- EXTRACT PROVIDED
⟨

The event receives local and national media coverage and usually draws well-known representatives of the Defense Department, NASA, the FAA, and other government agencies. Past National Fly-Offs have been attended by United States Secretary of Defense Robert Gates, Apollo 11 astronaut Buzz Aldrin, Rocket Boys author Homer Hickam, former NASA Administrator Sean O'Keefe, U.S. Senator Mike Enzi, and former NASA Administrator, Charles Bolden.

The 2010, 2011, 2013, 2015, 2016, and 2017 International Fly-Offs were won by the American winners of TARC.

==History==
The competition began in 2002 celebration of 100th anniversary of the flight, but due to a high level of interest became an annual occurrence. ARC fosters interest in aerospace engineering careers among its participants, and the National Fly-Off in May is an opportunity for corporations, universities, and the armed services to attract students. The program rebranded in 2019 to the American Rocketry Challenge.

==Requirements==
The requirements for each year's challenge are announced during the summer. Teams generally meet early in the school year, and must make official qualifying flights by early April. A team only has three chances to fly an official qualification attempt; only scores from flights that meet the contest requirements, are safe, and don't break the egg can be submitted. Typically, about 60 percent of participating teams submit at least one qualification score. The teams with the top 100 qualifying scores submitted in April compete in the National Fly-off that is held during May at Great Meadow in The Plains, Virginia.

⟩

- WORK INSTRUCTION
Copy the rocketry challenge text word for word from "The event receives" up to and including "winners of TARC.". Rely solely on the rocketry challenge text.

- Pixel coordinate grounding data
⟨

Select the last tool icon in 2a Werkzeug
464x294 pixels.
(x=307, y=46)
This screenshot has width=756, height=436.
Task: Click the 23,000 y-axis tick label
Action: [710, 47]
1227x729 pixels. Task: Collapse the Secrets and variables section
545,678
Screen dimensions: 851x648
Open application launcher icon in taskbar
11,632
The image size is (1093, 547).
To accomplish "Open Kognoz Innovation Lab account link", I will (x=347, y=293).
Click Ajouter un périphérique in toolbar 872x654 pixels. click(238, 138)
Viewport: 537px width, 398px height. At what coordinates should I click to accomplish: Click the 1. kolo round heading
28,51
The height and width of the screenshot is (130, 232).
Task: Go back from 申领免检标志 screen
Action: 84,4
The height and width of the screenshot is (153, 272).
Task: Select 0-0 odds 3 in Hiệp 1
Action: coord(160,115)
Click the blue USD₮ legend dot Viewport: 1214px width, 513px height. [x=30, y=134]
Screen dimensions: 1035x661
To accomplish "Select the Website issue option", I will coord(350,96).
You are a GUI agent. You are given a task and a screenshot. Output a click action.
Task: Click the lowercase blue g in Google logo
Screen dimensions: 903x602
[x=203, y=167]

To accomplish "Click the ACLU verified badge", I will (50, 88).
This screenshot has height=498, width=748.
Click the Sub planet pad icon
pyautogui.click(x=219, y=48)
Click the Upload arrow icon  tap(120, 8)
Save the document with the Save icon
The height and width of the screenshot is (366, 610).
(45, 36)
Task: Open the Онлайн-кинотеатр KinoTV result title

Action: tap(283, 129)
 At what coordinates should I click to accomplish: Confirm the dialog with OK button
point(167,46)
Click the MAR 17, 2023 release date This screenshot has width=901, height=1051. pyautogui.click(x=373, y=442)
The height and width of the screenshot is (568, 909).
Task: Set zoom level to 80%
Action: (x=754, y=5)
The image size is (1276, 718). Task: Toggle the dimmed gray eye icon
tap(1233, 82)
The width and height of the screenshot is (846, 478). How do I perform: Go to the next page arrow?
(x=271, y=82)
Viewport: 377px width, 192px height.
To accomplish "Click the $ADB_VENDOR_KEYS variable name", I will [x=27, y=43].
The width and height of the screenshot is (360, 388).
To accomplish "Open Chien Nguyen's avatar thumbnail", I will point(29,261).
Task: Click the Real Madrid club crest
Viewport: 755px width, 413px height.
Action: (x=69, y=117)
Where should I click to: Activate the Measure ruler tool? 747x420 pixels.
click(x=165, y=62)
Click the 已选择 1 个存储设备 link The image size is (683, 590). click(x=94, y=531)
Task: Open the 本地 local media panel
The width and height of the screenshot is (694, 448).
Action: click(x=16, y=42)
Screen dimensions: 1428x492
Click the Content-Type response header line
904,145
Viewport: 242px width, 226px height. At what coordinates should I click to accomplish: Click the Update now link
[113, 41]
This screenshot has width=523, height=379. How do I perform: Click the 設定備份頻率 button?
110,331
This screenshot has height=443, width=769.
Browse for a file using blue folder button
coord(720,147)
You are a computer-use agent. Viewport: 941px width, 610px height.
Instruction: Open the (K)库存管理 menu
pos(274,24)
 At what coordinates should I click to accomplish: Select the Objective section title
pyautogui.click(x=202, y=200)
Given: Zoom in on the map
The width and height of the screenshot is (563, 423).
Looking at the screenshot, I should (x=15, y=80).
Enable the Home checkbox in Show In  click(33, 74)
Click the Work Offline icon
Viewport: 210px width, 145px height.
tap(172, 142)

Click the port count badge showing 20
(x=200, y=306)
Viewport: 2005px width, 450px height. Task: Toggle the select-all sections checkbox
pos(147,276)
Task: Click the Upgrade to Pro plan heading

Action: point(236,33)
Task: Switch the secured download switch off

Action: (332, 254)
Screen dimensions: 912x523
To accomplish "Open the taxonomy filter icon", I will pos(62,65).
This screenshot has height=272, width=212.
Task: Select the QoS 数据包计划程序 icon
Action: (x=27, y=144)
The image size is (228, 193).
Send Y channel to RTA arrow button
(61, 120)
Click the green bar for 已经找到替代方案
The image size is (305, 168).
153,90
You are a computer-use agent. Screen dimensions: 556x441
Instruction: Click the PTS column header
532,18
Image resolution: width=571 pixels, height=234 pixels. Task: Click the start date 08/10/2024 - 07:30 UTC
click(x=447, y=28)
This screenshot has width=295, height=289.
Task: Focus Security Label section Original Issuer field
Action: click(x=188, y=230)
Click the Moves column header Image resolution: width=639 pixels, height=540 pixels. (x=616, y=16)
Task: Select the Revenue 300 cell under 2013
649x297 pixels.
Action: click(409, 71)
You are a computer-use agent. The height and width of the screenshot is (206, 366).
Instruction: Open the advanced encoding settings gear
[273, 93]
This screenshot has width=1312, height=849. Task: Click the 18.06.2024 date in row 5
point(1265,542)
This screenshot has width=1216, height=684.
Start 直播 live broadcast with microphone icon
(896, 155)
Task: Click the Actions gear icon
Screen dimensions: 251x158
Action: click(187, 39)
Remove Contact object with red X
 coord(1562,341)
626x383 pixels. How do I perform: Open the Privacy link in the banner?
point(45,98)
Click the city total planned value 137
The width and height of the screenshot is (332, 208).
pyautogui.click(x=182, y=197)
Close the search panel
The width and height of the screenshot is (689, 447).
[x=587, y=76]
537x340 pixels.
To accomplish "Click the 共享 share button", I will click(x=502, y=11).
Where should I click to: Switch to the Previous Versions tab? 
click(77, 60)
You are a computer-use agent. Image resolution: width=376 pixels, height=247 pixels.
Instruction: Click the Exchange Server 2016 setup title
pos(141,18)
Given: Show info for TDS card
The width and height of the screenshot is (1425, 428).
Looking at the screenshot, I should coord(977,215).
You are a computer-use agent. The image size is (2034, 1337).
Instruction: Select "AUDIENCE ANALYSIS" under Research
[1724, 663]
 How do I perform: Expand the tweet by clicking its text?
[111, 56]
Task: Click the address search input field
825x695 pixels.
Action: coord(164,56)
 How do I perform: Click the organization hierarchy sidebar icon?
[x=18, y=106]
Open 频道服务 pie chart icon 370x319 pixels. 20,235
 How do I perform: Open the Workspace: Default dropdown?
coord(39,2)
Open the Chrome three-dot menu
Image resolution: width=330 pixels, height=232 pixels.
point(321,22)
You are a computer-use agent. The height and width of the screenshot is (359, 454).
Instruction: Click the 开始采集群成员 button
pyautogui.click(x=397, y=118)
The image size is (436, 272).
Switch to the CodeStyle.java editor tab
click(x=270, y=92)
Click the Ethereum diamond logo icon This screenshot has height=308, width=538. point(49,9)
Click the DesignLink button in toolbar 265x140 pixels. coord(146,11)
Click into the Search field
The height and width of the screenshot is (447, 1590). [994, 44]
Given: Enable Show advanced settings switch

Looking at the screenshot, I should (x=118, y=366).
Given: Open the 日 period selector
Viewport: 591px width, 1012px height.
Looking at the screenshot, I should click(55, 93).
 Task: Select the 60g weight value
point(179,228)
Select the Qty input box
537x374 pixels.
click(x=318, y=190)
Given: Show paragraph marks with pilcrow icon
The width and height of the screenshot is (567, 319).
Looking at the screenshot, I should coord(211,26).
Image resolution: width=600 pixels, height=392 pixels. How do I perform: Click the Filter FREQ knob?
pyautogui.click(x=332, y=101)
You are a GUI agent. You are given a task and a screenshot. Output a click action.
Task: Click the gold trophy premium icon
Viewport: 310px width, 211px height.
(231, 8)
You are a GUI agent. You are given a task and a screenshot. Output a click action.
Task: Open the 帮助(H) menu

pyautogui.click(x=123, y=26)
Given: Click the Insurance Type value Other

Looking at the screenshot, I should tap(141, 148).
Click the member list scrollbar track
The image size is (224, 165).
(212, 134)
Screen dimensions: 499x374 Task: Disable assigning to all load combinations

⟩

- WRITTEN SOLUTION
The event receives local and national media coverage and usually draws well-known representatives of the Defense Department, NASA, the FAA, and other government agencies. Past National Fly-Offs have been attended by United States Secretary of Defense Robert Gates, Apollo 11 astronaut Buzz Aldrin, Rocket Boys author Homer Hickam, former NASA Administrator Sean O'Keefe, U.S. Senator Mike Enzi, and former NASA Administrator, Charles Bolden.

The 2010, 2011, 2013, 2015, 2016, and 2017 International Fly-Offs were won by the American winners of TARC.